#### [Text provided]
>>>
Following code prints 3 and i expected 4,
type anint = {mutable i:int}
let a:anint={i=3};;
let increment (x:anint)=
x.i=x.i + 1 ;;
increment a;;
print_int a.i;;
Following code prints 3 and i expected 4,
type anint = {mutable i:int}
let a:anint={i=3};;
let increment (x:anint)=
x.i=x.i + 1 ;;
increment a;;
print_int a.i;;
I made a small modification, now it works
type anint = {mutable i:int}
let ()=
let a:anint={i=3} in
let increment (x:anint)=
x.i <- x.i + 1 ;
() in
increment a ;
(* prints 4*)
print_int a.i;;
Unrelatedly, a few suggestions to simplify your code, by removing type annotations that can be inferred and an unnecessary ()
:
type anint = { mutable i : int }
let () =
let a = {i=3} in
let increment x = x.i <- x.i + 1 in
increment a ;
(* prints 4*)
<<<
[Stored dataset items]
>>>
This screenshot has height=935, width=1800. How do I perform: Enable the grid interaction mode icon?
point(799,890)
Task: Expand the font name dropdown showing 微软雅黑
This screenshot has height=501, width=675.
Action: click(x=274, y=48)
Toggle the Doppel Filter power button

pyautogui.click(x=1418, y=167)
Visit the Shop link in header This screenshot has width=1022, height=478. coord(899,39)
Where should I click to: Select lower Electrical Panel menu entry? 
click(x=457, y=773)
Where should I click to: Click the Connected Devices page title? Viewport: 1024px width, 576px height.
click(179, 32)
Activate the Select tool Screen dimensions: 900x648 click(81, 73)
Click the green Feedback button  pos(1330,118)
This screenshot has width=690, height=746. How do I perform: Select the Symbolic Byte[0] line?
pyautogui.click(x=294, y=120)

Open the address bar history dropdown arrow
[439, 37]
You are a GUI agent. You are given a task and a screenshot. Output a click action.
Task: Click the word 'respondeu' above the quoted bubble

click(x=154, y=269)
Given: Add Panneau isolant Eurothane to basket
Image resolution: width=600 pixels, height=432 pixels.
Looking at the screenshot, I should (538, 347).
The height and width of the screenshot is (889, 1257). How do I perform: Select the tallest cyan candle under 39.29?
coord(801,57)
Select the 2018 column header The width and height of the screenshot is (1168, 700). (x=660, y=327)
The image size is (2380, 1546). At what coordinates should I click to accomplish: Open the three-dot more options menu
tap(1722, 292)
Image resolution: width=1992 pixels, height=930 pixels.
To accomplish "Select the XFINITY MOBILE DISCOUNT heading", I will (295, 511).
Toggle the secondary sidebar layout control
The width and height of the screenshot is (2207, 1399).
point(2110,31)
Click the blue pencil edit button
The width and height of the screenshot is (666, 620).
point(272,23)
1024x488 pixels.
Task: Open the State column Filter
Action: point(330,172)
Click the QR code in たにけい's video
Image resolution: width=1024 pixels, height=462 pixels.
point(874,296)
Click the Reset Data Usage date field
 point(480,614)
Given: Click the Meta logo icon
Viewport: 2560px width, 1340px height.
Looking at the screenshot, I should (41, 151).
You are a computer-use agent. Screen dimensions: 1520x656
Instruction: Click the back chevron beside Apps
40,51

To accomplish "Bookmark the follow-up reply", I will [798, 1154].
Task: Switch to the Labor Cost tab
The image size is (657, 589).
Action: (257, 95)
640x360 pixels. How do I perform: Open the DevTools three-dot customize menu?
<<<
#### [Given exercise]
Pick up the OCaml forum thread on updating a mutable record field right after its last line, and write the next part.

#### [Output]
print_int a.i
The clue to the problem was in the type given to your functions, in particular increment
, which has type anint -> bool
instead of the anint -> unit
. OCaml assists a little more with a warning if you’d structured it:
type anint = {mutable i:int}
let a:anint={i=3}
let increment (x:anint)=
x.i=x.i + 1
let () =
increment a;
print_int a.i;;
as you get Warning 10 “this expression should have type unit.” from the increment a
line.